Il Natale celebra un Dio che si fa bambino nella fragilità. Eppure, oggi, quella fragilità è calpestata ovunque. Come Don Bosco 2000, viviamo ogni giorno accanto a chi abita le periferie ferite del mondo.
“Non possiamo volgere lo sguardo dall’altra parte: le macerie dell’Ucraina, il dolore atroce di Gaza e le guerre “invisibili” che stanno lacerando l’Africa, dal Sudan al Mali, fino al Congo.
Dietro i numeri delle migrazioni non ci sono statistiche, ma volti. Sono ragazzi che scappano da zone senza diritto dove scuole e ospedali non esistono più.
La pace non cade dall’alto.
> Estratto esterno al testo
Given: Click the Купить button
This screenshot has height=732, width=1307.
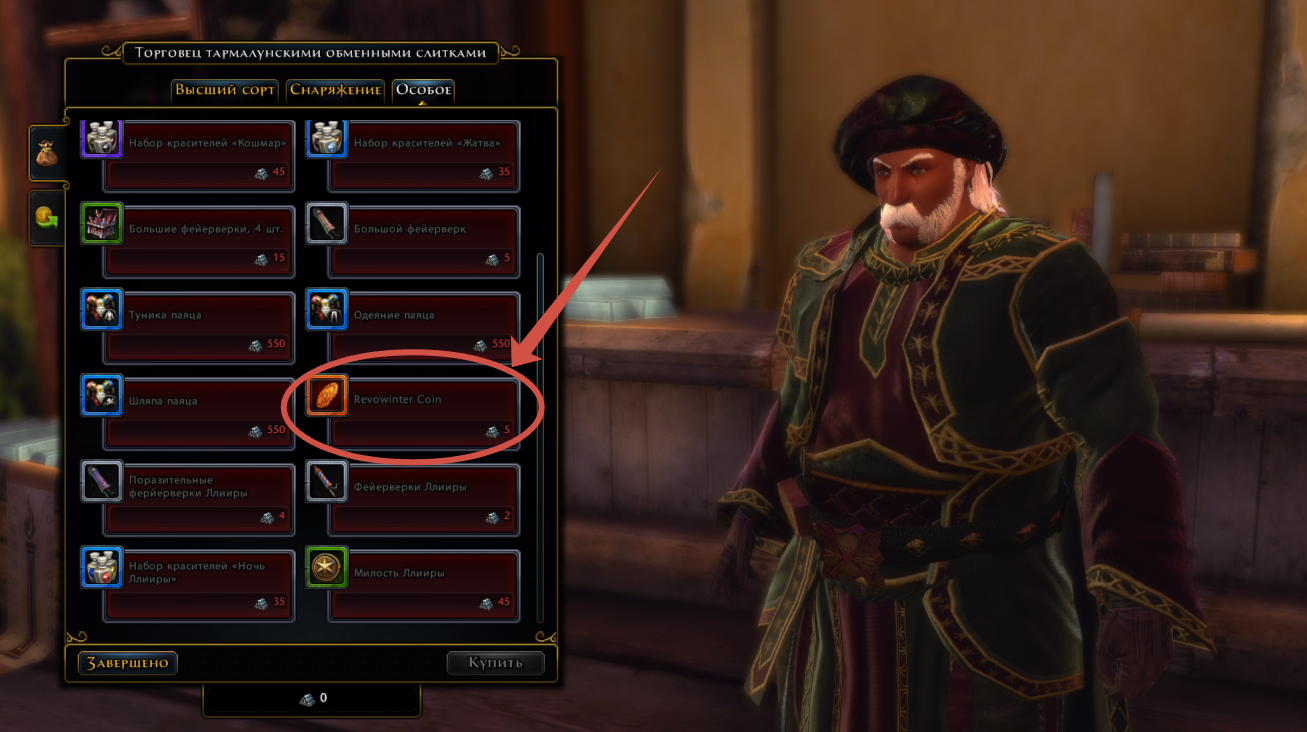Looking at the screenshot, I should coord(495,663).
Non basta che tacciano le armi se non si disarmano prima i cuori e i linguaggi. Il nostro appello quest’anno non è solo per i governi, perché aprano corridoi umanitari e vie di negoziato, ma è rivolto a ciascuno di noi: la pace inizia quando smettiamo di considerare l’altro come un estraneo o, peggio, un nemico” dichiara Agostino Sella, presidente Don Bosco 2000.
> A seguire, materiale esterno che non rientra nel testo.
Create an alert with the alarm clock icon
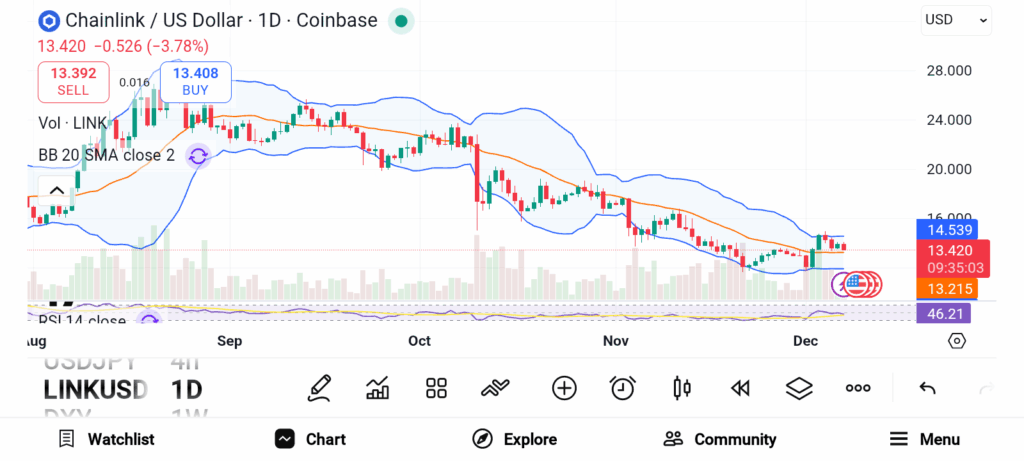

Queste guerre, in Africa, in Europa e in Medio Oriente, sono un monito severo: la pace non nasce da sola e non è mai garantita una volta per tutte. Chiede coraggio politico, ascolto reciproco, capacità di dialogo, ma anche la conversione profonda dei cuori, perché nessuna trattativa regge se resta l’odio nei linguaggi, nelle paure e nelle memorie collettive.
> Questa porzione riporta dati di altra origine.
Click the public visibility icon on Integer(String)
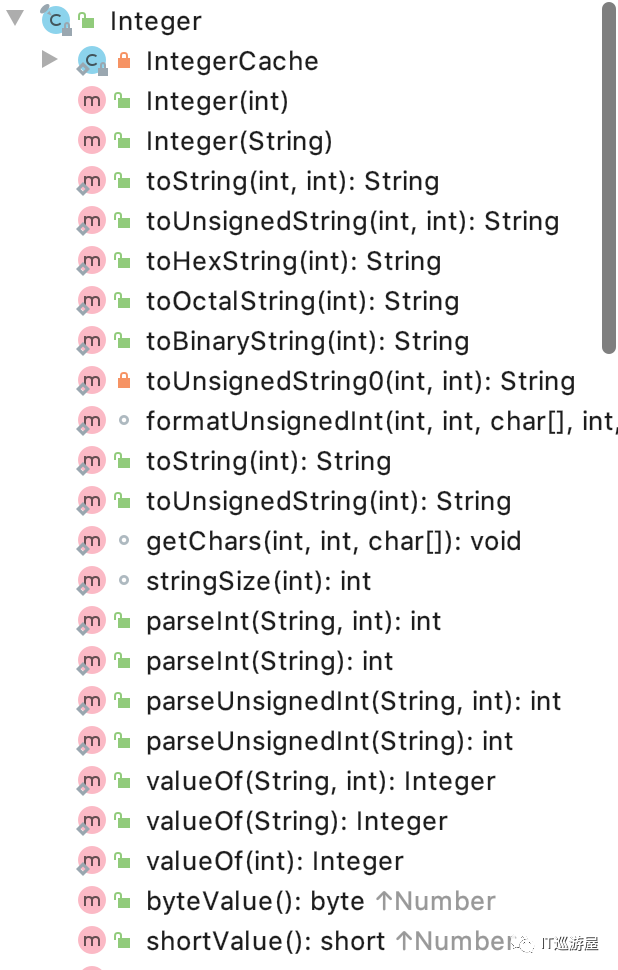 coord(124,141)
In questi territori difficili come il Mali, il Sudan, il Congo e altre aree segnate da violenza e instabilità bisogna lavorare per creare nuove opportunità, percorsi di riconciliazione e di sviluppo locale, perché la migliore prevenzione della guerra è una vita degna per tutti.
Bisogna diventare “artigiani di pace” nei gesti quotidiani, nell’accoglienza e nella scelta di non girarci dall’altra parte.